• _GOAL OF THE EXERCISE_
Each and every line of the data must appear exactly as given.
┄┄┄┄┄┄
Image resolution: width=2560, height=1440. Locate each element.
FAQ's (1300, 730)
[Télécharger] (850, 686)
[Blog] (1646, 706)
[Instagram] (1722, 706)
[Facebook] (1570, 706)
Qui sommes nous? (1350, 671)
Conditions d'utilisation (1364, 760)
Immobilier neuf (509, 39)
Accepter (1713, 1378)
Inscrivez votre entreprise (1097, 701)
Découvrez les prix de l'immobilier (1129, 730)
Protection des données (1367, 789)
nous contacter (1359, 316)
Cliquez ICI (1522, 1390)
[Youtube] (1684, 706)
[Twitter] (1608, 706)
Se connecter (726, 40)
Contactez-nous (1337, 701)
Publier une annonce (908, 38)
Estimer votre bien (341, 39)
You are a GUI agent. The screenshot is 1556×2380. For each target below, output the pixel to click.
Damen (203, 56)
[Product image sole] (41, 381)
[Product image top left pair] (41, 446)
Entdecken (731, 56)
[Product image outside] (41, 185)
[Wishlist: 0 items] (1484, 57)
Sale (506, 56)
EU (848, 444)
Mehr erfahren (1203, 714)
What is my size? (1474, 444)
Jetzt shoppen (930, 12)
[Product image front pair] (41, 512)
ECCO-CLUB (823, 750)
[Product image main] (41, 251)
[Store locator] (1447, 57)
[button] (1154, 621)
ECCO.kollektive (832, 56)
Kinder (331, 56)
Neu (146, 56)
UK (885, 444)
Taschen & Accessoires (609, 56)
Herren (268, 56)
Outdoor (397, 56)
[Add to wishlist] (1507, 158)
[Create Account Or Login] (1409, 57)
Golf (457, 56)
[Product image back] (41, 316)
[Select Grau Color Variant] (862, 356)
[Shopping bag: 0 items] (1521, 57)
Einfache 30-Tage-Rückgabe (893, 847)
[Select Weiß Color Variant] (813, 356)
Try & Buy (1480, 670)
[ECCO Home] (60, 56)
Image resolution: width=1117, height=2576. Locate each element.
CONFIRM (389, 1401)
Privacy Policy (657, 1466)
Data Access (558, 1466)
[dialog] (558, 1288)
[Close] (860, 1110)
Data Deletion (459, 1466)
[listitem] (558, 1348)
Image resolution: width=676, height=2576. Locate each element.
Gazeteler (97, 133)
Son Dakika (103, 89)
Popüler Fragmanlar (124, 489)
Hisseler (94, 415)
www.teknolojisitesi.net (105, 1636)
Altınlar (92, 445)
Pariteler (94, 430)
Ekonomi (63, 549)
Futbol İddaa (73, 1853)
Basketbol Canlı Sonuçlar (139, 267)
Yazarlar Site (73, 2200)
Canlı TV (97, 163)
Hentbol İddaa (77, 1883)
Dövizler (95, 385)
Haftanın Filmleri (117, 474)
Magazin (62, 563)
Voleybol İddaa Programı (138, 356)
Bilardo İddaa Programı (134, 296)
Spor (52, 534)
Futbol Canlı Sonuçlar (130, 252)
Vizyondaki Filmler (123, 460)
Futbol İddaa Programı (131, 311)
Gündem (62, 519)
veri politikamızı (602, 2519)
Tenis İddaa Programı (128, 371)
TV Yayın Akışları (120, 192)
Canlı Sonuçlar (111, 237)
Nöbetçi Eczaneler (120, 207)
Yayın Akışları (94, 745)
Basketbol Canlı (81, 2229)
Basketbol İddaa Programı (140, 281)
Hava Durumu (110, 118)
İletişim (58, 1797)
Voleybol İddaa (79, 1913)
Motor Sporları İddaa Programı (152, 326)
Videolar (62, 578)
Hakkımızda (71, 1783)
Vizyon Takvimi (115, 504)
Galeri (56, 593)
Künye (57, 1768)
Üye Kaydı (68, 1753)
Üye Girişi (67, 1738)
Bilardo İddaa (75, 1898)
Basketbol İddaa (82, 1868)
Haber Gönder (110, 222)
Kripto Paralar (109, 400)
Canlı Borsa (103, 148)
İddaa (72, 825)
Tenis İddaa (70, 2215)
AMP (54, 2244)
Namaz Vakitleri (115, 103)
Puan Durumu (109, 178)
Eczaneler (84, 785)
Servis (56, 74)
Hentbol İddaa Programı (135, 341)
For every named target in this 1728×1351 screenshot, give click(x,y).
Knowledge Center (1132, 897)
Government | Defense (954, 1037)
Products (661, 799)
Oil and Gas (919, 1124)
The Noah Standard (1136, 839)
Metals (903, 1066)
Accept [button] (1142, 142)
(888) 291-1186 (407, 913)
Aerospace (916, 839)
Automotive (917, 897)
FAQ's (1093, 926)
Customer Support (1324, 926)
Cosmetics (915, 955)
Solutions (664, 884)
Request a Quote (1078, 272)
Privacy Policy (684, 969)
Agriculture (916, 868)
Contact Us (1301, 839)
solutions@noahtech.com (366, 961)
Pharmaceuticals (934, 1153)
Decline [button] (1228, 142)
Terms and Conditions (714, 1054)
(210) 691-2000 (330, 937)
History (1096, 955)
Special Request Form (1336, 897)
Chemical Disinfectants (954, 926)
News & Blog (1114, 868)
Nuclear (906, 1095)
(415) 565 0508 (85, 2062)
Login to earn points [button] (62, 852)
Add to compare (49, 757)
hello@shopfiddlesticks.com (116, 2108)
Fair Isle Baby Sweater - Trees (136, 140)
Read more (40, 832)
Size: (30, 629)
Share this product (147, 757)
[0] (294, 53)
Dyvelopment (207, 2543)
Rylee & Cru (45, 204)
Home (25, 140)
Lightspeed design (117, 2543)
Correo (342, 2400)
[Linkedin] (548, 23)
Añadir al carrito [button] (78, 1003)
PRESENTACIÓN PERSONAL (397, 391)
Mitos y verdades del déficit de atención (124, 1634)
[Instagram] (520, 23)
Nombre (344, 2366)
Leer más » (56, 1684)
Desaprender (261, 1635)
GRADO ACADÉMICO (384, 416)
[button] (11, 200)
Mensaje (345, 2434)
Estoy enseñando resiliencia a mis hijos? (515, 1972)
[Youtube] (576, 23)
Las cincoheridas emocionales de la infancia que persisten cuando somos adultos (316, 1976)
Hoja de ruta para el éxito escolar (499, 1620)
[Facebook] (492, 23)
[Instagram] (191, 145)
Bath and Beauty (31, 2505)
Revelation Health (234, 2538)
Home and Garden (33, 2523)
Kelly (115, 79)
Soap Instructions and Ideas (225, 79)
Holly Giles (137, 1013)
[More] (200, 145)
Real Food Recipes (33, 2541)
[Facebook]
┄┄┄┄┄┄
• _TASK ANSWER_
Image resolution: width=2560, height=1440. Locate each element.
FAQ's (1300, 730)
[Télécharger] (850, 686)
[Blog] (1646, 706)
[Instagram] (1722, 706)
[Facebook] (1570, 706)
Qui sommes nous? (1350, 671)
Conditions d'utilisation (1364, 760)
Immobilier neuf (509, 39)
Accepter (1713, 1378)
Inscrivez votre entreprise (1097, 701)
Découvrez les prix de l'immobilier (1129, 730)
Protection des données (1367, 789)
nous contacter (1359, 316)
Cliquez ICI (1522, 1390)
[Youtube] (1684, 706)
[Twitter] (1608, 706)
Se connecter (726, 40)
Contactez-nous (1337, 701)
Publier une annonce (908, 38)
Estimer votre bien (341, 39)
You are a GUI agent. The screenshot is 1556×2380. For each target below, output the pixel to click.
Damen (203, 56)
[Product image sole] (41, 381)
[Product image top left pair] (41, 446)
Entdecken (731, 56)
[Product image outside] (41, 185)
[Wishlist: 0 items] (1484, 57)
Sale (506, 56)
EU (848, 444)
Mehr erfahren (1203, 714)
What is my size? (1474, 444)
Jetzt shoppen (930, 12)
[Product image front pair] (41, 512)
ECCO-CLUB (823, 750)
[Product image main] (41, 251)
[Store locator] (1447, 57)
[button] (1154, 621)
ECCO.kollektive (832, 56)
Kinder (331, 56)
Neu (146, 56)
UK (885, 444)
Taschen & Accessoires (609, 56)
Herren (268, 56)
Outdoor (397, 56)
[Add to wishlist] (1507, 158)
[Create Account Or Login] (1409, 57)
Golf (457, 56)
[Product image back] (41, 316)
[Select Grau Color Variant] (862, 356)
[Shopping bag: 0 items] (1521, 57)
Einfache 30-Tage-Rückgabe (893, 847)
[Select Weiß Color Variant] (813, 356)
Try & Buy (1480, 670)
[ECCO Home] (60, 56)
Image resolution: width=1117, height=2576. Locate each element.
CONFIRM (389, 1401)
Privacy Policy (657, 1466)
Data Access (558, 1466)
[dialog] (558, 1288)
[Close] (860, 1110)
Data Deletion (459, 1466)
[listitem] (558, 1348)
Image resolution: width=676, height=2576. Locate each element.
Gazeteler (97, 133)
Son Dakika (103, 89)
Popüler Fragmanlar (124, 489)
Hisseler (94, 415)
www.teknolojisitesi.net (105, 1636)
Altınlar (92, 445)
Pariteler (94, 430)
Ekonomi (63, 549)
Futbol İddaa (73, 1853)
Basketbol Canlı Sonuçlar (139, 267)
Yazarlar Site (73, 2200)
Canlı TV (97, 163)
Hentbol İddaa (77, 1883)
Dövizler (95, 385)
Haftanın Filmleri (117, 474)
Magazin (62, 563)
Voleybol İddaa Programı (138, 356)
Bilardo İddaa Programı (134, 296)
Spor (52, 534)
Futbol Canlı Sonuçlar (130, 252)
Vizyondaki Filmler (123, 460)
Futbol İddaa Programı (131, 311)
Gündem (62, 519)
veri politikamızı (602, 2519)
Tenis İddaa Programı (128, 371)
TV Yayın Akışları (120, 192)
Canlı Sonuçlar (111, 237)
Nöbetçi Eczaneler (120, 207)
Yayın Akışları (94, 745)
Basketbol Canlı (81, 2229)
Basketbol İddaa Programı (140, 281)
Hava Durumu (110, 118)
İletişim (58, 1797)
Voleybol İddaa (79, 1913)
Motor Sporları İddaa Programı (152, 326)
Videolar (62, 578)
Hakkımızda (71, 1783)
Vizyon Takvimi (115, 504)
Galeri (56, 593)
Künye (57, 1768)
Üye Kaydı (68, 1753)
Üye Girişi (67, 1738)
Bilardo İddaa (75, 1898)
Basketbol İddaa (82, 1868)
Haber Gönder (110, 222)
Kripto Paralar (109, 400)
Canlı Borsa (103, 148)
İddaa (72, 825)
Tenis İddaa (70, 2215)
AMP (54, 2244)
Namaz Vakitleri (115, 103)
Puan Durumu (109, 178)
Eczaneler (84, 785)
Servis (56, 74)
Hentbol İddaa Programı (135, 341)
For every named target in this 1728×1351 screenshot, give click(x,y).
Knowledge Center (1132, 897)
Government | Defense (954, 1037)
Products (661, 799)
Oil and Gas (919, 1124)
The Noah Standard (1136, 839)
Metals (903, 1066)
Accept [button] (1142, 142)
(888) 291-1186 (407, 913)
Aerospace (916, 839)
Automotive (917, 897)
FAQ's (1093, 926)
Customer Support (1324, 926)
Cosmetics (915, 955)
Solutions (664, 884)
Request a Quote (1078, 272)
Privacy Policy (684, 969)
Agriculture (916, 868)
Contact Us (1301, 839)
solutions@noahtech.com (366, 961)
Pharmaceuticals (934, 1153)
Decline [button] (1228, 142)
Terms and Conditions (714, 1054)
(210) 691-2000 (330, 937)
History (1096, 955)
Special Request Form (1336, 897)
Chemical Disinfectants (954, 926)
News & Blog (1114, 868)
Nuclear (906, 1095)
(415) 565 0508 (85, 2062)
Login to earn points [button] (62, 852)
Add to compare (49, 757)
hello@shopfiddlesticks.com (116, 2108)
Fair Isle Baby Sweater - Trees (136, 140)
Read more (40, 832)
Size: (30, 629)
Share this product (147, 757)
[0] (294, 53)
Dyvelopment (207, 2543)
Rylee & Cru (45, 204)
Home (25, 140)
Lightspeed design (117, 2543)
Correo (342, 2400)
[Linkedin] (548, 23)
Añadir al carrito [button] (78, 1003)
PRESENTACIÓN PERSONAL (397, 391)
Mitos y verdades del déficit de atención (124, 1634)
[Instagram] (520, 23)
Nombre (344, 2366)
Leer más » (56, 1684)
Desaprender (261, 1635)
GRADO ACADÉMICO (384, 416)
[button] (11, 200)
Mensaje (345, 2434)
Estoy enseñando resiliencia a mis hijos? (515, 1972)
[Youtube] (576, 23)
Las cincoheridas emocionales de la infancia que persisten cuando somos adultos (316, 1976)
Hoja de ruta para el éxito escolar (499, 1620)
[Facebook] (492, 23)
[Instagram] (191, 145)
Bath and Beauty (31, 2505)
Revelation Health (234, 2538)
Home and Garden (33, 2523)
Kelly (115, 79)
Soap Instructions and Ideas (225, 79)
Holly Giles (137, 1013)
[More] (200, 145)
Real Food Recipes (33, 2541)
[Facebook]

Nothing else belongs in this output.